Ausgehend von der Familie um Sönke, Ella, Marret und Ingwer Feddersen erzält Dörte Hansen die Geschichte des Dorfes von den 60er Jahren bis zur Gegenwart – von einer Zeit, in der die titelgebende Mittagsstunde zwischen 12 und 14 Uhr noch streng eingehalten wurde, bis hin zu einem Dorf, welches sich zu einer bequem mit dem Auto zu erreichenden Ansiedlungsmöglichkeit für Berufspendler gewandelt hat.

Nach und nach erfahren wir immer mehr über das Dorf und seine Bewohner. Über den Alltag und die kleinen und großen Dramen. Darüber, dass nichts ist wie es scheint.

Dörte Hansen wechselt hierbei von Kapitel zu Kapitel zwischen Vergangenheit und Gegenwart hin und her, jedes Kapitel mit einem Musiktitel als Überschrift versehen. Dieser Titel gibt die Richtung des Kapitels vor und spätestens am Ende des Kapitels muss man feststellen, dass dieser treffend gewählt war.  Schlager aus früheren Tagen wechseln sich hier ab mit Songs von Größen wie Bob Dylan, Eric Clapton und immer wieder Neil Young – der bevorzugte Interpret von Ingwer Feddersen in diesem Roman.

Dörte Hansen schafft es in beeindruckender Weise, auf knapp 250 Seiten 50 Jahre Dorfgeschichte bildlich darzustellen und dabei nichts auszulassen. Mit wenigen Worten gelingt es ihr, Begebenheiten zu skizzieren, Emotionen auszudrücken und Situationen zu beschreiben. Ein Beispiel hierfür ist die Heimkehr von Sönke nach dem Krieg, die Dörte Hansen ihren Protagonisten wie folgt erleben lässt: „Alles hatte er bedacht und überlegt und ausgerechnet in der langen Zeit, nur diese Frage hatte er sich nie gestellt: ob man zu Hause noch willkommen war. Auf manche Dinge kam man nicht.“.
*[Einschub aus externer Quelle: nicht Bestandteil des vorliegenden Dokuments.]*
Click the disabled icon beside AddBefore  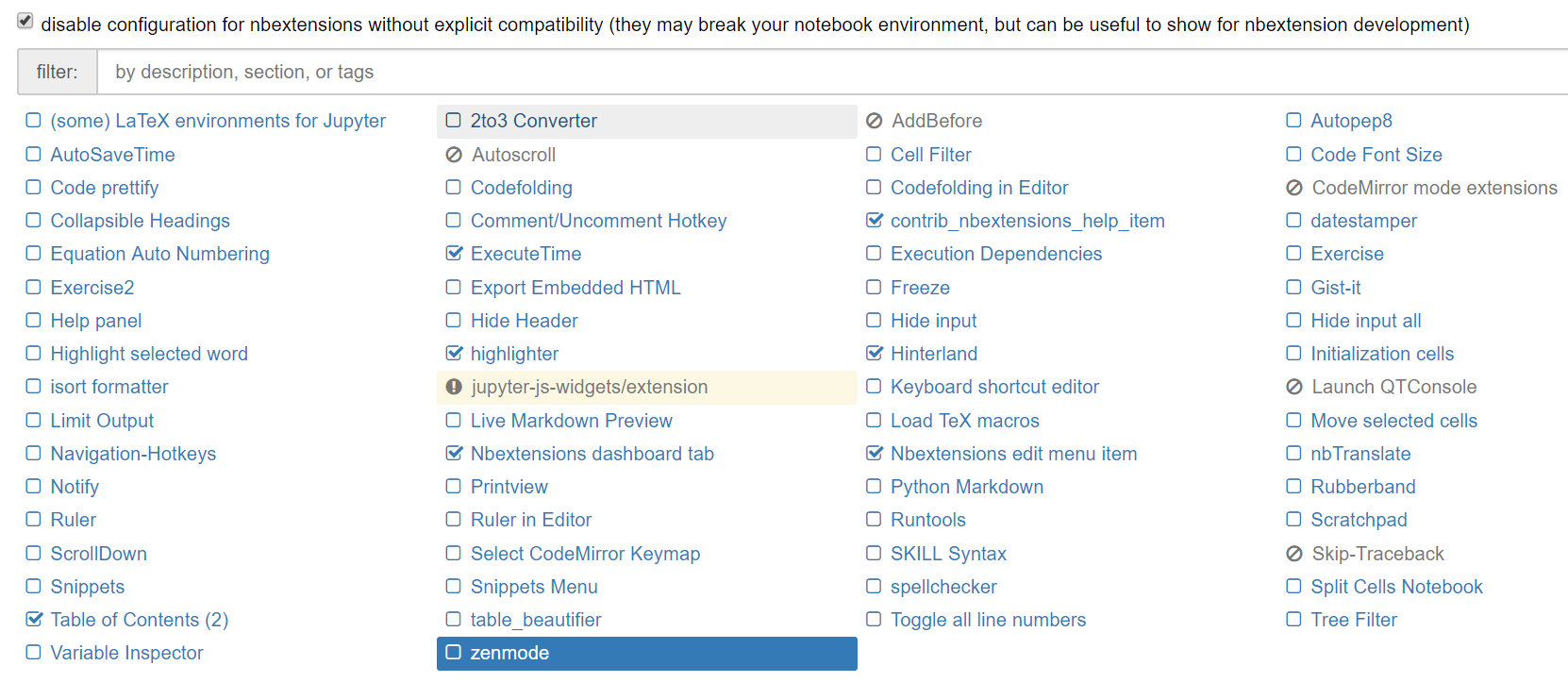[x=874, y=121]
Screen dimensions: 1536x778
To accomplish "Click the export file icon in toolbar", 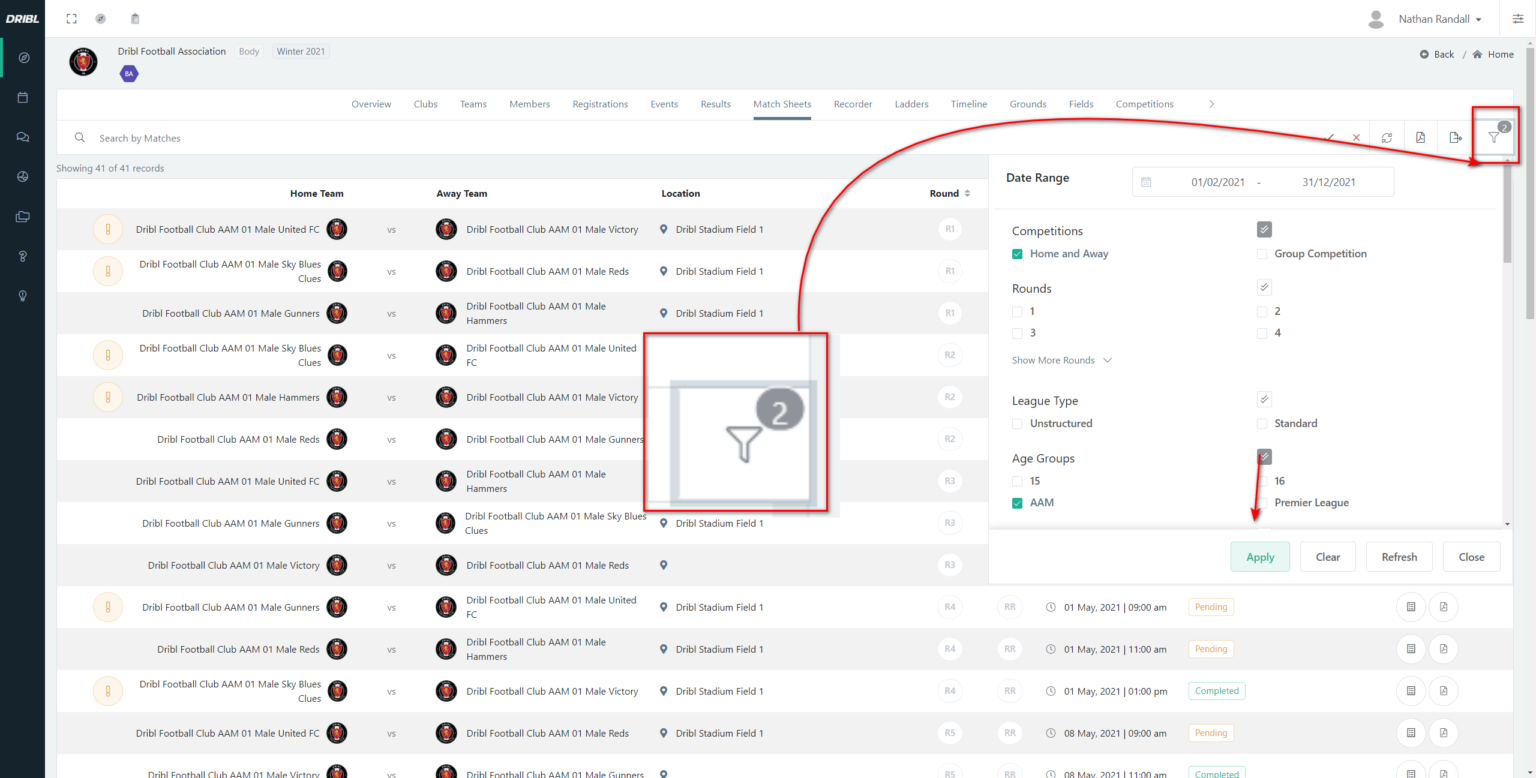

Worte, die bereits beim Lesen zum Nachdenken anregen und nachhallen.

Manch Andeutung in den ersten Kapiteln wird erst in den hinteren Kapiteln verstanden, manchmal taucht die Auflösung genauso überraschend auf wie der Anfang des Gedankens. Alles findet sich am Schluss zusammen.

Ich bin selber in einem Dorf aufgewachsen und in vielem, was Dörte Hansen hier beschreibt, finde ich mein süddeutsches Dorf in den 70er Jahren wieder. Auch hier ist heute nichts mehr, wie es früher war. Von den vier Einkaufsläden von früher ist keiner geblieben, dafür steht am Dorfrand ein großer Supermarkt, die Bäckereien haben alle dicht gemacht, das ehemalige erste Hotel am Platz ist eine Ruine und wenn ich durch die Straßen von damals gehe, kenne ich noch kaum einen Menschen. Die Zeiten ändern sich, nichts bleibt wie es war.

Dörte Hansen bringt es auf der letzten Seite in ihrem Roman ohne Melancholie auf den Punkt: „Die Zeit der Bauern ging zu Ende… Zeitalter fingen an und endeten, so einfach war das.“

Oder um es mit Neil Young zu sagen: „Comes a time…“.